Creating Hope and Building Faith: A Labor of Love


Have you ever stopped to think, “What is hope?” It’s a word we easily use when we are faced with challenges. Many goals and aspirations have been built on hope. The proper definition is: “feeling of want or desire that something can be had.”

Today, I looked a person in the eye who said, “I have no hope. I have lived my life to the best of my ability and now I have nothing left.” I didn’t know what to say. She’s right. She’s dying. Not because of anything she has done, but because fate has handed her the card of a shorter life. I saw hopelessness. Have you ever had someone plead with you for an answer and know that you do not have one? Have you ever had to hold the hand of another human being who had nothing to place hope in?

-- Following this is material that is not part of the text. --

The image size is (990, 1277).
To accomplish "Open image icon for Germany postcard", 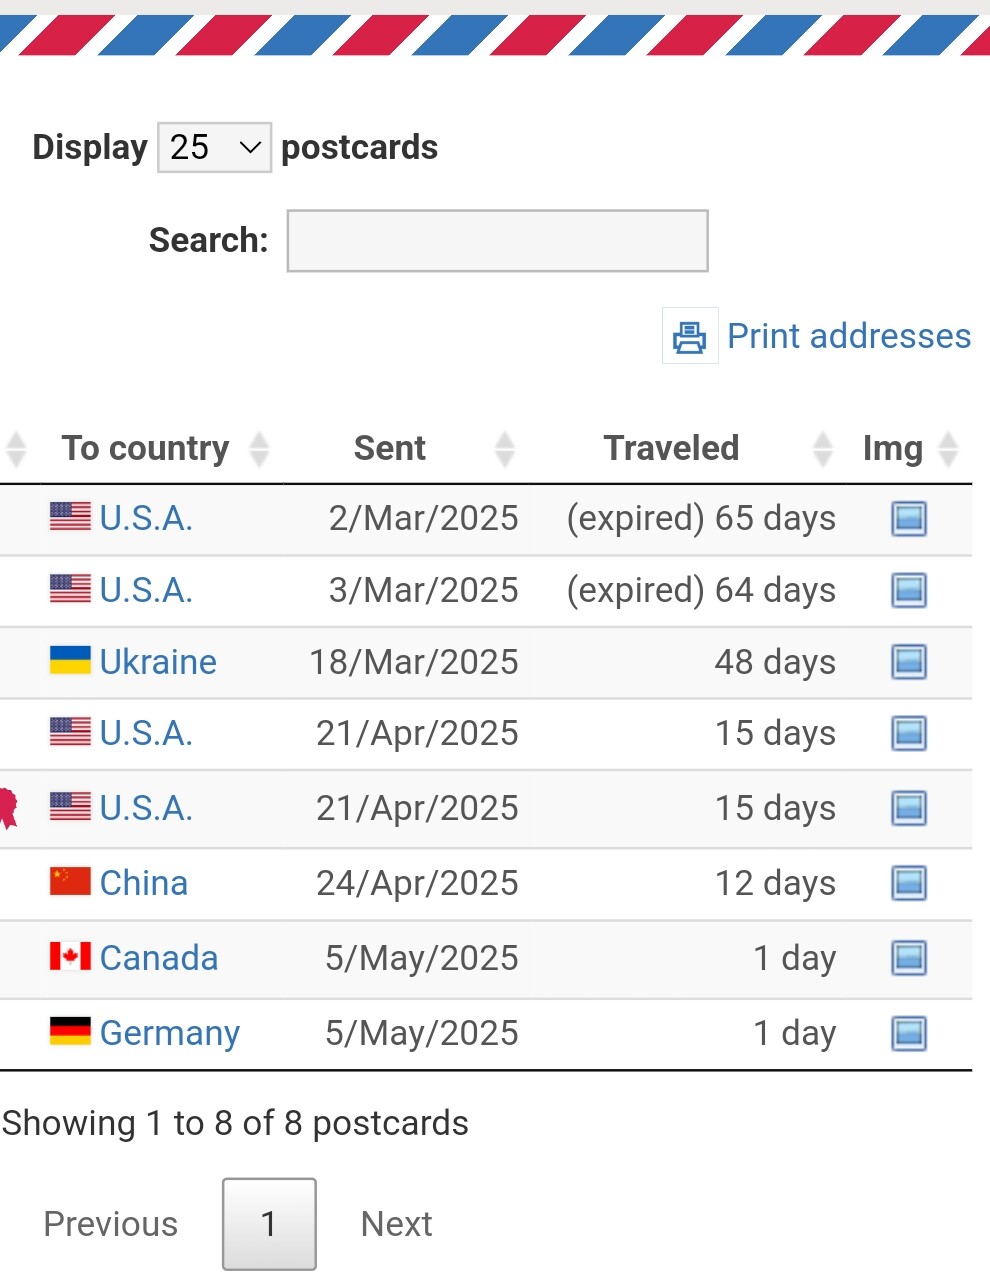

Down the hall, there is a gentleman that desperately needs assistance to gain independence in order to return home. He will have nothing of it. When asked how he will perform his daily activities, his response is, “My family will take care of me.” Because he is absolutely sure that his family will commit to taking care of his needs, he sees no reason to perform any exercises that will increase his independence.

We often toss around the word faith when we are speaking of belief in a higher being. We think of “things unseen.” We automatically classify someone who has faith into a religious category. The proper definition of faith is: “confidence/trust/belief in something or someone. Observance of an obligation from loyalty.”

This man has complete faith in his supportive family and therefore does not feel obligated to perform any steps to create independence for himself. How do you properly motivate this person without dismantling his faith? How do you create strength without disrespecting his conviction?


These experiences have created an opportunity for me to ponder faith, hope, and love. I have wrestled with the question, “What’s more powerful, hope or faith?” I have dissected these two words and concluded there is a missing ingredient.


The answer is love. The approach is love. The proper definition of love is: “profoundly tender passionate affection; affectionate concern for wellbeing.”

It sounds simple. But it’s not. When I am faced with the task of impacting a person’s life that is struggling with their hope, I step back and ask, “How can I lovingly assist this person without diluting the truth?” Because love must be cloaked in the truth.

When I face this gentleman who is determined that his family’s obligation of loyalty will float him through his days, I step back and ask, “How can I properly prepare this family to successfully meet this man’s belief in their ability to care for him?” And I lovingly uncover his strengths and teach them how to compensate for his weakness.


Faith can create a platform for strong convictions to be followed and expressed in so many aspects of life. For example, we have faith in leaders to make wise decisions. When we feel our faith is being challenged, we stand up for our beliefs and convictions and push for a change. How does that look when love is missing? What does it look like when it is full of love or compassion?

Hope is a powerful feeling. Like a drug, it can posses a person to do things they would not ordinarily have the strength to do. We can dig deep into our wellbeing and find the courage to step into or out of scenarios that would otherwise seem impossible. But, when love is missing, hope can be a gamble. We have heard the term “hopelessly in love” and have seen grown men and women make life choices that are bound to a buoy of hope with no evidence of love.

Faith and hope can be strong motivators to drive our daily activities, our relationships, and our purpose in life. But if love is missing from either of these, then what do we have left?

When I hear the words, “the greatest of these is love,” I used to think it meant that love was bigger and better than faith or hope. But what I am learning is that love is the quantitative sum of faith and hope and how we treat ourselves and others.

One of the most basic lessons of love in Buddhism is finding love for yourself. How much more powerful could we be if we were only acting and talking out of love for ourselves and others? How much stronger would our hope and faith grow if it was cloaked in love?

To the woman who feels she has no hope, I approach you with love; may you feel peace. Perhaps out of the fertile soil of love, you will find something to anchor on for hope.

To the man who is standing strongly on the conviction of his family’s duties, I bring to you and your family conversations of love; may you find strength within their loyalty.

In the sterile hours of being a healthcare provider, I will never grow weary of creating an atmosphere of love that will fuel one’s hope and faith, even if it’s all I have to offer.